In practical terms, the workflow is meant to work like this:

  • A user starts a task through Slack or the web app.
  • A background agent takes an initial pass at the work.
  • The user monitors progress and reviews code changes.
  • If the agent finishes successfully, the user can merge the completed changes into the codebase.
  • If the agent cannot complete the task, the user can move into the IDE and continue from where the agent stopped.

That handoff is important to Cursor's positioning. The company is not presenting the web app as a replacement for the IDE. Instead, it is building a path from lightweight task assignment into deeper engineering work when needed.

Who can use the Cursor web app

Anysphere says the web app is available to all customers who have access to background agents. That includes subscribers to Cursor's $20-per-month Pro plan, as well as users on more expensive plans. It does not include users on Cursor's free tier.

The access model puts the browser app inside Cursor's paid agent strategy. Anysphere recently launched a $200-per-month Pro tier for Cursor, and the company has said Cursor crossed $500 million in annualized recurring revenue last month. That growth has largely been driven by monthly subscriptions.

The company also said Cursor is used by more than half of the Fortune 500, including Nvidia, Uber, and Adobe. For a product that began as an AI-powered IDE, those figures help explain why Anysphere is trying to make Cursor available across more work surfaces.

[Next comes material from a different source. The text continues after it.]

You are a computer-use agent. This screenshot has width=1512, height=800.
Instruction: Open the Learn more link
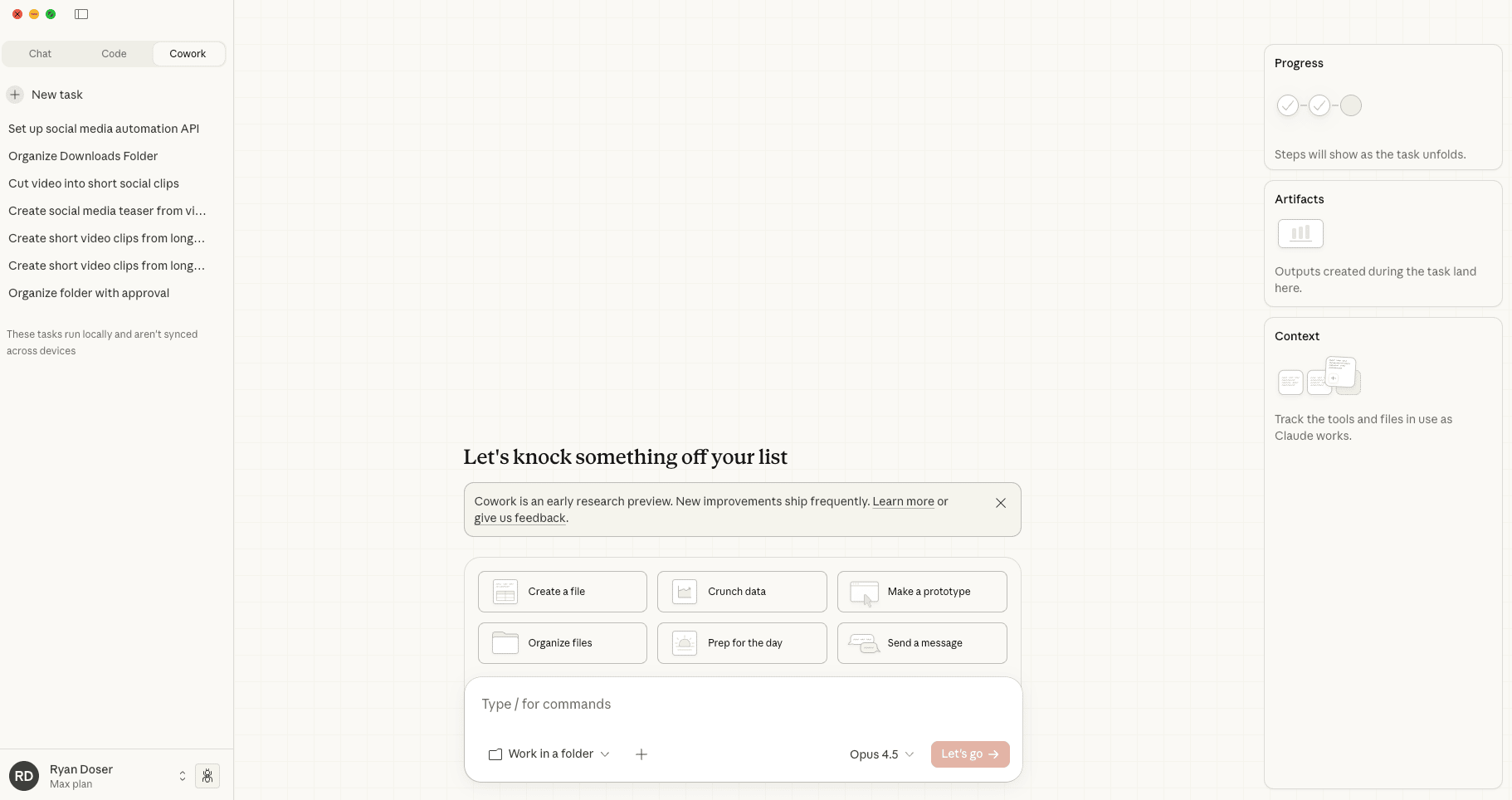(x=903, y=501)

Milich framed the demand directly: "You noted how customers want Cursor in more places. I think they also want Cursor to solve more of the problems they're having," he said.

Why Cursor is moving carefully on agents

Cursor is not the first company to ship AI coding agents. But Anysphere says it has tried not to rush out "demo-ware," meaning AI products that appear impressive in demonstrations but do not perform reliably in real use.

That caution reflects a broader problem with early AI coding agents. The source article notes that many made numerous mistakes in testing. Cursor's bet is that AI reasoning models have advanced enough to make agent-based coding more viable than it was before.

The company is also linking the agent experience to existing developer habits. Instead of asking users to fully trust an agent from start to finish, Cursor lets them start with a delegated task, observe the agent's work, and return to the IDE if human control is needed. The browser app expands the starting point, while the IDE remains the place where unfinished or more involved work can continue.

The bigger signal for software teams

The web app is less about replacing developers and more about changing where coding tasks can begin. A bug fix or feature request no longer has to start inside the editor. It can begin as a natural language instruction in a browser, then move through an agent workflow before a person decides what to do with the result.

That is the strategic significance of Cursor's latest launch. The company is taking the agent layer that began inside its development environment and spreading it across tools that software teams already use. Slack gave users a messaging-based path. The web app gives them a direct browser-based path.

Anysphere CEO Michael Truell has said in a recent interview with Stratechery's Ben Thompson that he expects AI coding agents to handle at least 20% of a software engineer's work by 2026. Cursor's new web app is one step toward that vision: a place where users can create, track, share, and merge agent work without treating the IDE as the only doorway into AI-assisted coding.